Yapılacak Çalışma >>
[a] Okuma metnine göre aşağıdaki soruları cevaplayın.
(i) 1978'deki yeni hükümet ilişkilerin ne kadar süreyle dondurulmasını talep etmiştir?
(ii) 1987'deki tam üyelik başvurusu Roma Antlaşması'nın hangi maddesi esas alınarak yapılmıştır?
(iii) Matutes Paketi gümrük birliğinin hangi yıla kadar sağlanmasını öngörmüştür?
[b] Okuma metninde Matutes Paketi ile öngörüldüğü belirtilen hedeflerin hepsini sıralayın.

Okuma Metni >>
----------

Katma Protokol’ün yürürlüğe girmesinden sonra, ilk başlarda ilişkiler öngörüldüğü gibi sürse de, 1974 Dünya Ekonomik Bunalımının yarattığı ekonomik sorunlar yanında yurtiçi siyasi istikrarsızlık da ilişkinin kötüye gitmesine sebep olmuştur. 1978’deki iktidar değişikliği ve yeni hükümetin ilişkileri beş yıllık süreyle dondurma talebi de var olan durumu daha da kötüleştirmiştir. Daha sonra 1979’da yine iktidar değişmiş, bu dondurma kararı geri çekilmiştir. Ancak 12 Eylül 1980 askeri darbesi ile Türkiye-AT ilişkilerinin en sorunlu dönemi başlamıştır. Bu tarihten itibaren Birlik Türkiye karşısında ihtiyatlı bir tavır takınmış ancak süregelen siyasi gelişmeler nedeniyle bu tutumu olumsuz yöne kaymıştır.

Türkiye’de sivil yönetimin 1986 yılında iktidara gelmesi ile ilişkiler tekrar kurulmuştur. Bu sırada 1987’de Topluluk’a tam üyelik başvurusunda bulunulmuştur. Bu başvuru Ankara Anlaşması’na göre değil, Roma Antlaşmasının “Her Avrupa Devleti Topluluğa üye olmayı talep edebilir” şeklinde başlayan 237. maddesi esas alınarak yapılmıştır (Uysal, 2001). Ancak bu öneri Türkiye’nin henüz bunun için hazır olmadığı belirtilerek reddedilmiş ve ilişkiler yine Ankara Anlaşması çerçevesinde devam ettirilmiştir. Bunun üzerine AT komisyonunca Türkiye için bir plan geliştirilmiştir. “Matutes Paketi” olarak anılan plan ile 1995’e kadar gümrük birliğinin sağlanması, bu çerçevede sınaî ve teknolojik işbirliğinin yeniden düzeltilmesi ve siyasi işbirliğinin geliştirilmesi öngörülmüştür.

----------

Verilen Bilgiler >>
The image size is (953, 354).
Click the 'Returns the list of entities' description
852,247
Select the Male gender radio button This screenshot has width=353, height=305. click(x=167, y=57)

----------

Cevaplar >>
[a]
(i) Beş yıllık süreyle.
(ii) 237. maddesi esas alınarak.
(iii) 1995'e kadar.

[b]
- 1995'e kadar gümrük birliğinin sağlanması
- Sınai ve teknolojik işbirliğinin yeniden düzeltilmesi
- Siyasi işbirliğinin geliştirilmesi